**What is required**
Could you copy every line from the material below in which "agent" appears?

**Record set**
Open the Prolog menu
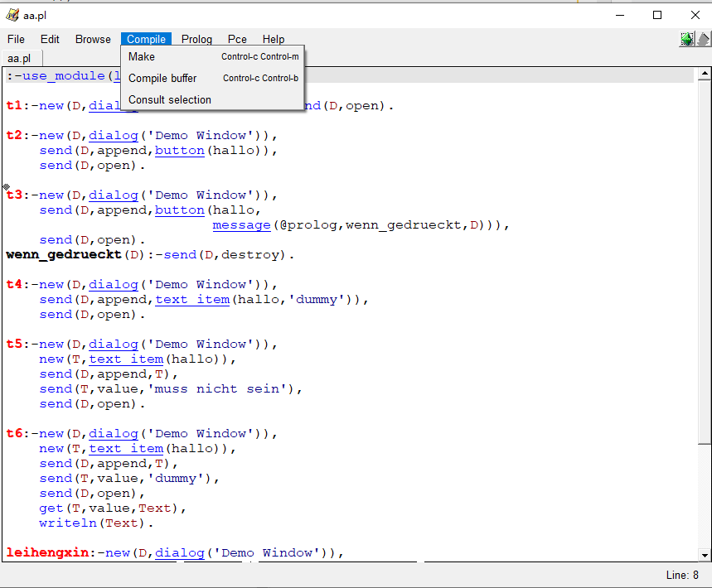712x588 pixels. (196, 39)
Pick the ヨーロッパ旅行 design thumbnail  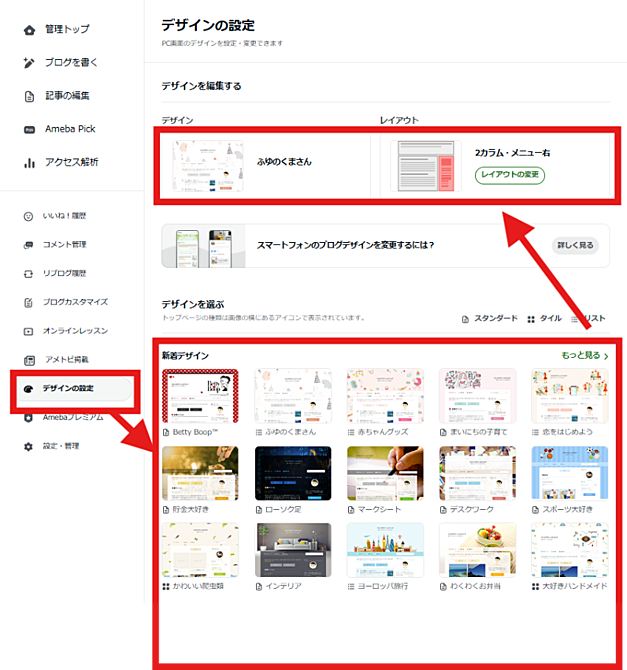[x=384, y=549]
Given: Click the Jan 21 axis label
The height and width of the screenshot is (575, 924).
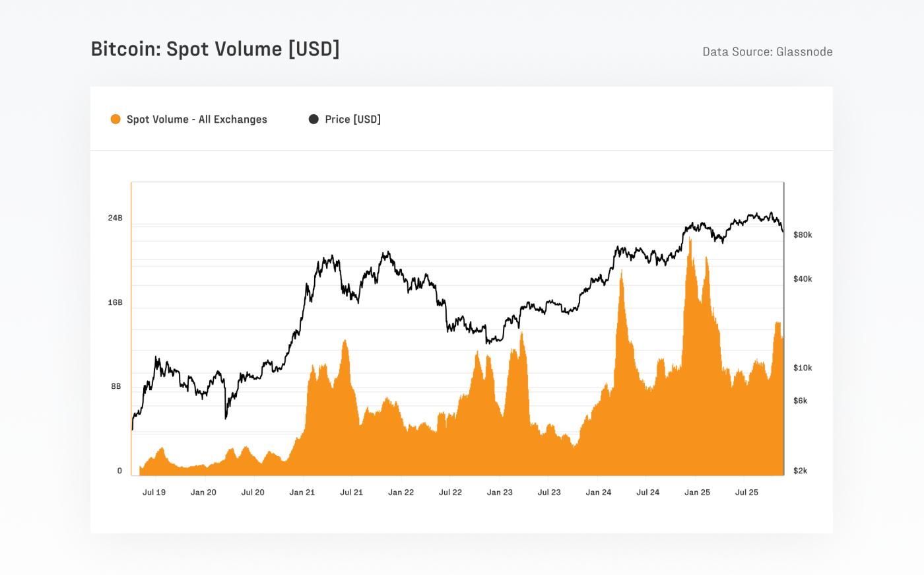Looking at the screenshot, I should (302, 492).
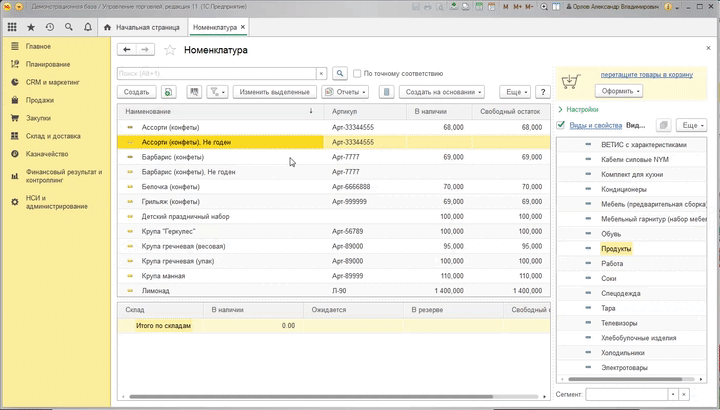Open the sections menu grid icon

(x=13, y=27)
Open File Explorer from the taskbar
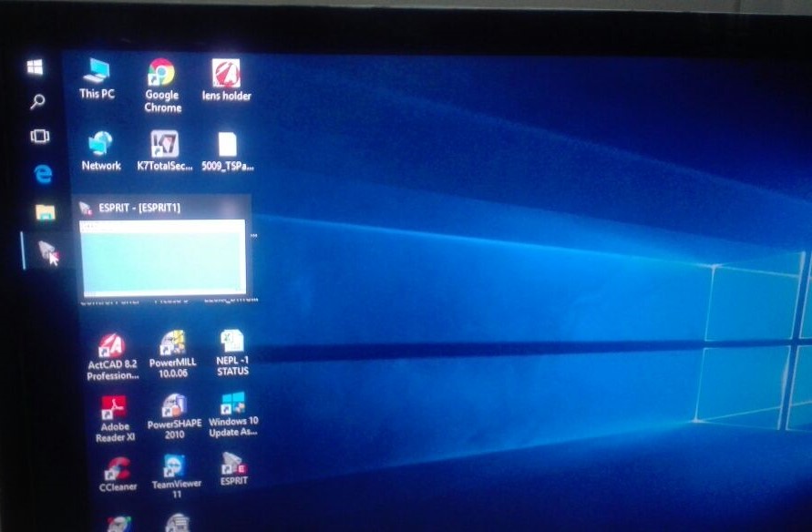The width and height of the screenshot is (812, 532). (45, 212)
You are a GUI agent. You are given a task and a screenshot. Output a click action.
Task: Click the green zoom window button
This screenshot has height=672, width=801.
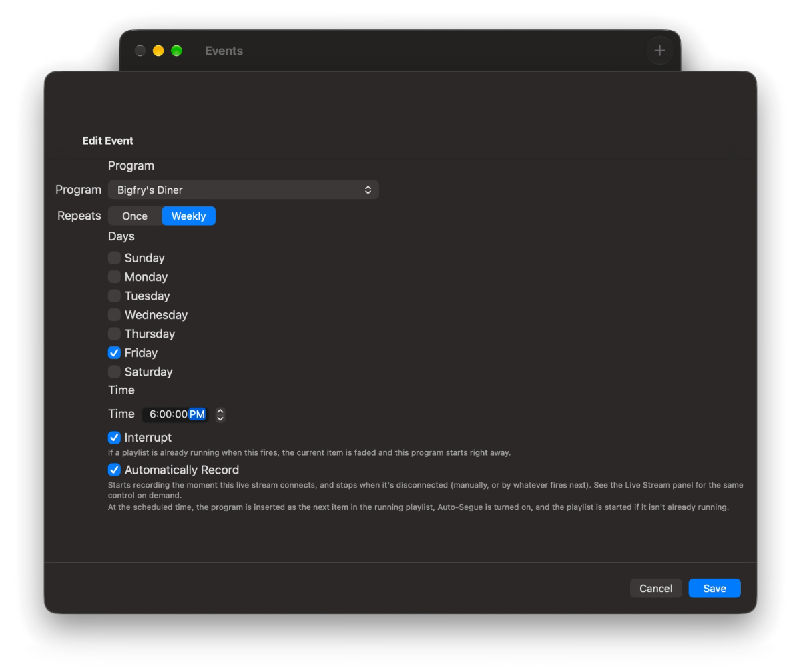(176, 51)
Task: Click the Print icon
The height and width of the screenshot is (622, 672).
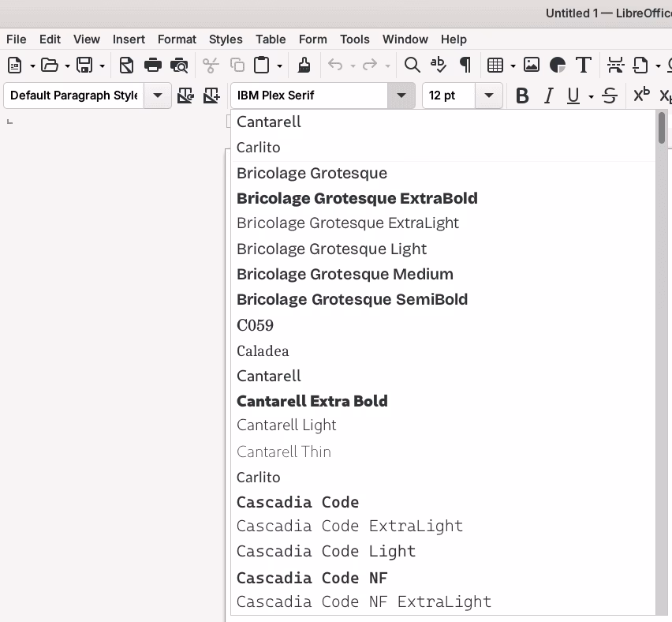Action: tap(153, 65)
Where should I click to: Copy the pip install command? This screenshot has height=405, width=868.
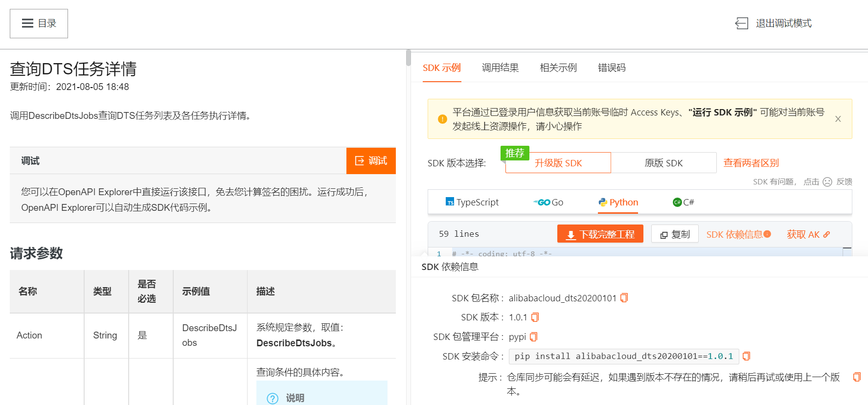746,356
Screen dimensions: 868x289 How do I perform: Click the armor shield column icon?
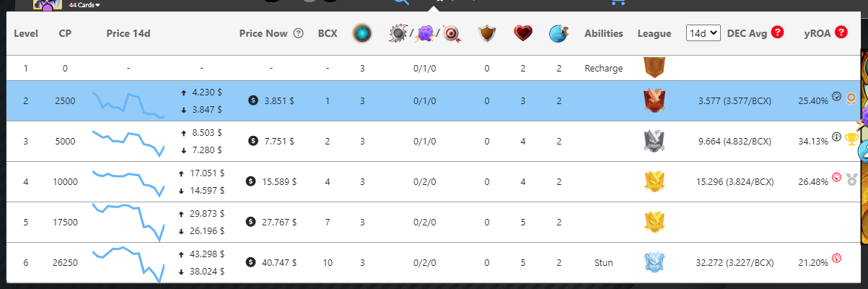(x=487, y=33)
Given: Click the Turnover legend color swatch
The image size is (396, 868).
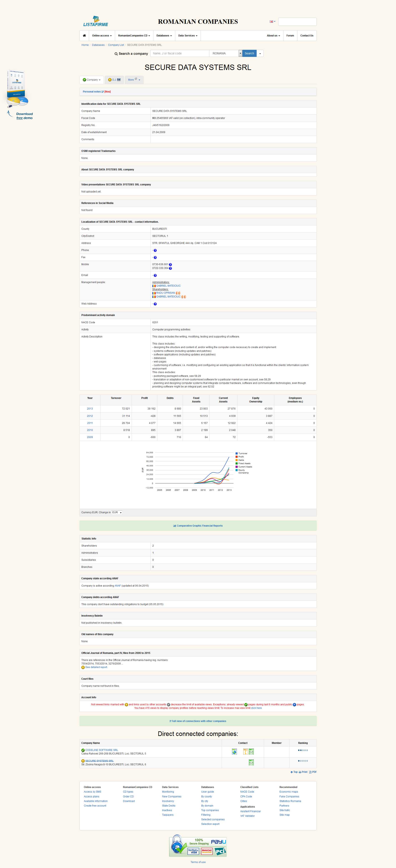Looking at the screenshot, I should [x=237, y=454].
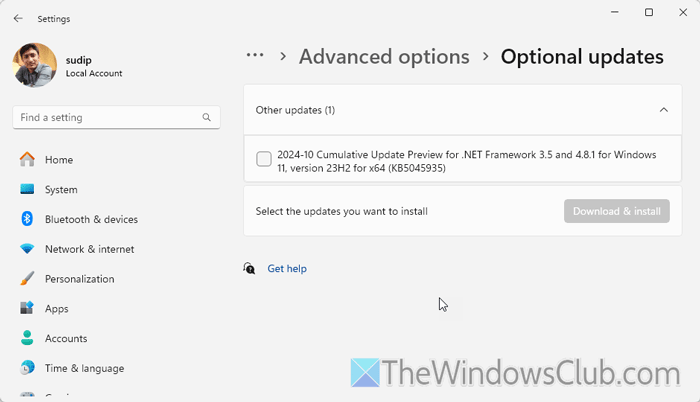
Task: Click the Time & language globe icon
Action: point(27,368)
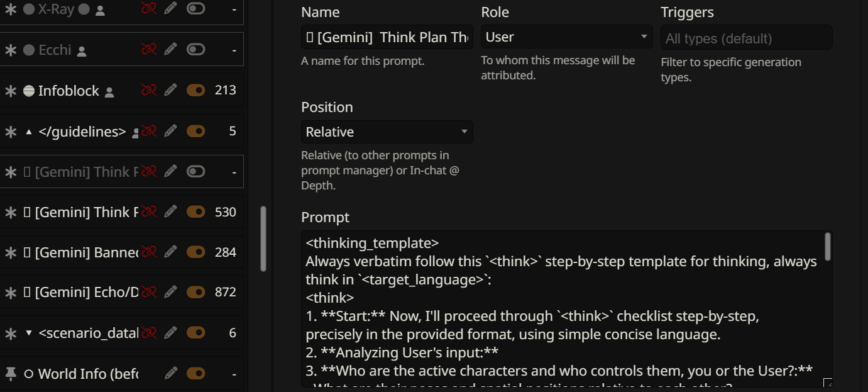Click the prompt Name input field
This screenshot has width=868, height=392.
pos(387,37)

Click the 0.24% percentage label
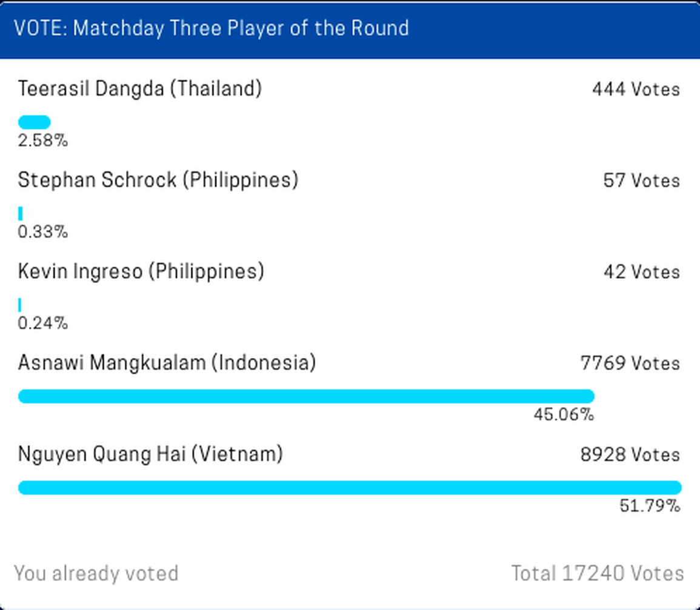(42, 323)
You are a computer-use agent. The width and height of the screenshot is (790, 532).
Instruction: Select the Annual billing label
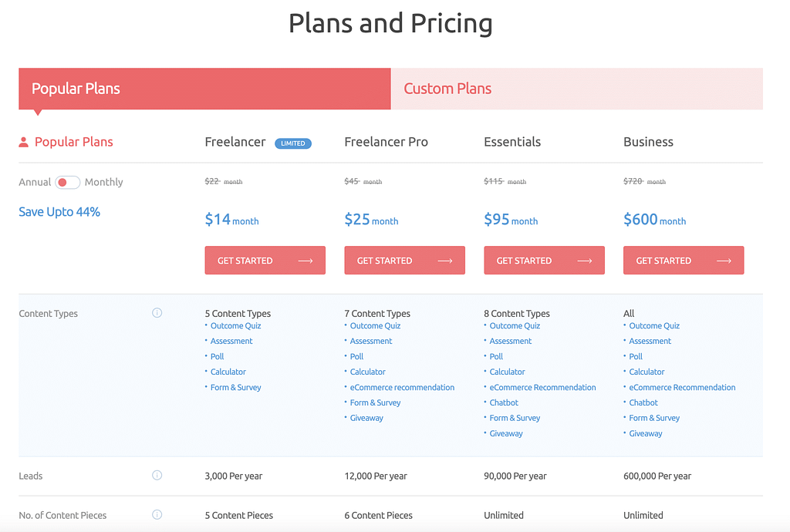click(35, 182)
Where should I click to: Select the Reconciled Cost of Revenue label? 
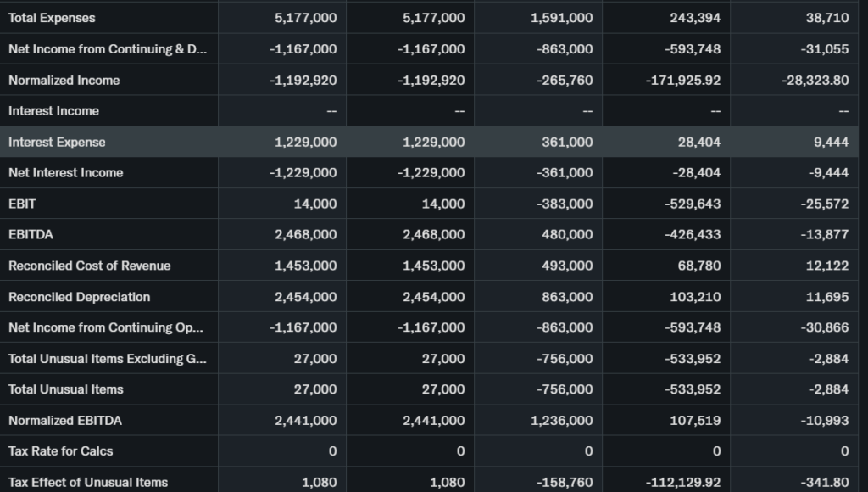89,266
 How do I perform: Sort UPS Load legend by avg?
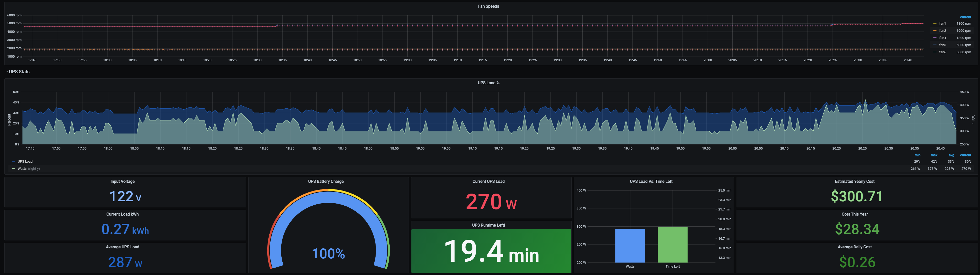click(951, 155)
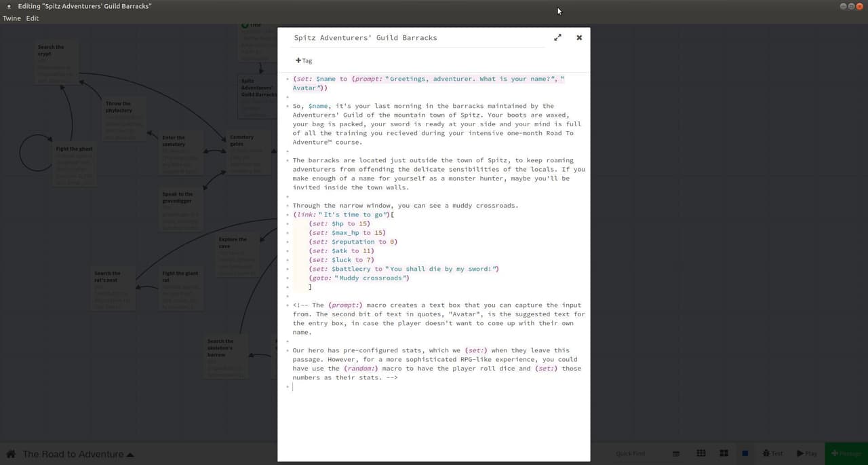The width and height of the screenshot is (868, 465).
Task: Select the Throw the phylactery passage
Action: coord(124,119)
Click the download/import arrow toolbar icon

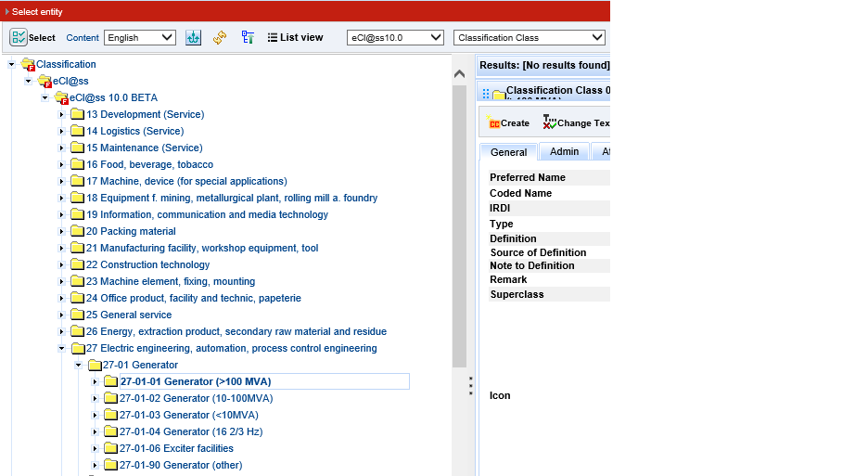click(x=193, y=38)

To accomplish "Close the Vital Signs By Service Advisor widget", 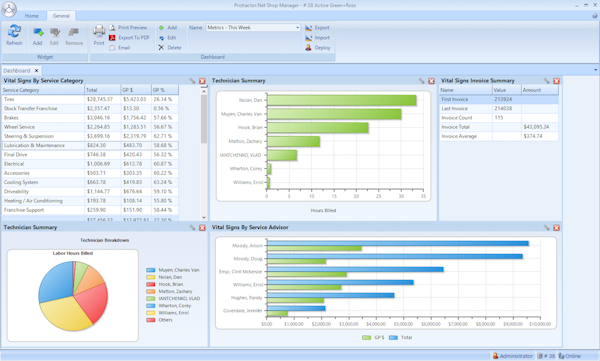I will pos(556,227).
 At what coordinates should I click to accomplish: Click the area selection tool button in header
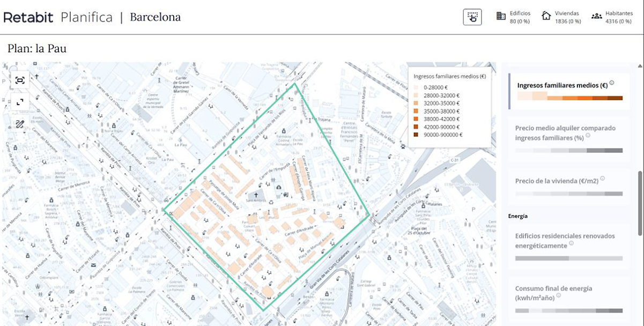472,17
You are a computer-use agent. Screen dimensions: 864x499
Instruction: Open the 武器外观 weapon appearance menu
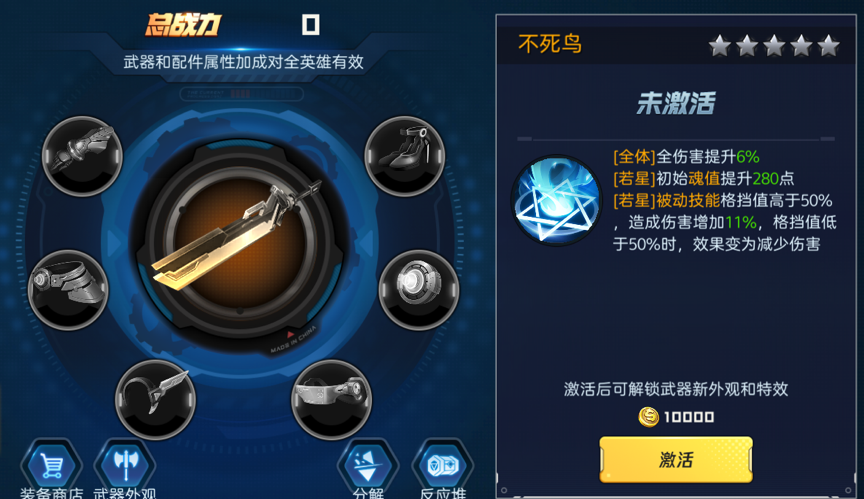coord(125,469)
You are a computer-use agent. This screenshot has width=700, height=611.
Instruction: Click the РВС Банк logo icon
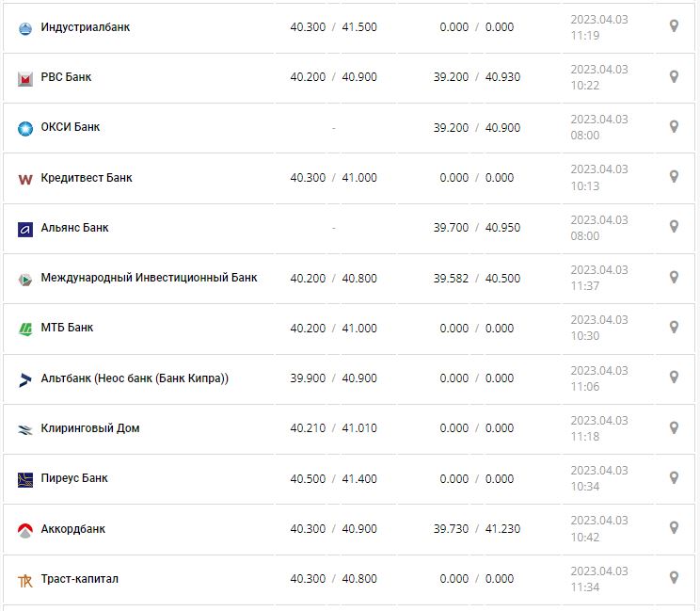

**Solution to this exercise**
You are a GUI agent. You are given a task and a screenshot. Output a click action.
You are a computer-use agent. The width and height of the screenshot is (790, 532).
You are a computer-use agent. Screen dimensions: 864x499
You are a computer-use agent. This screenshot has width=700, height=611.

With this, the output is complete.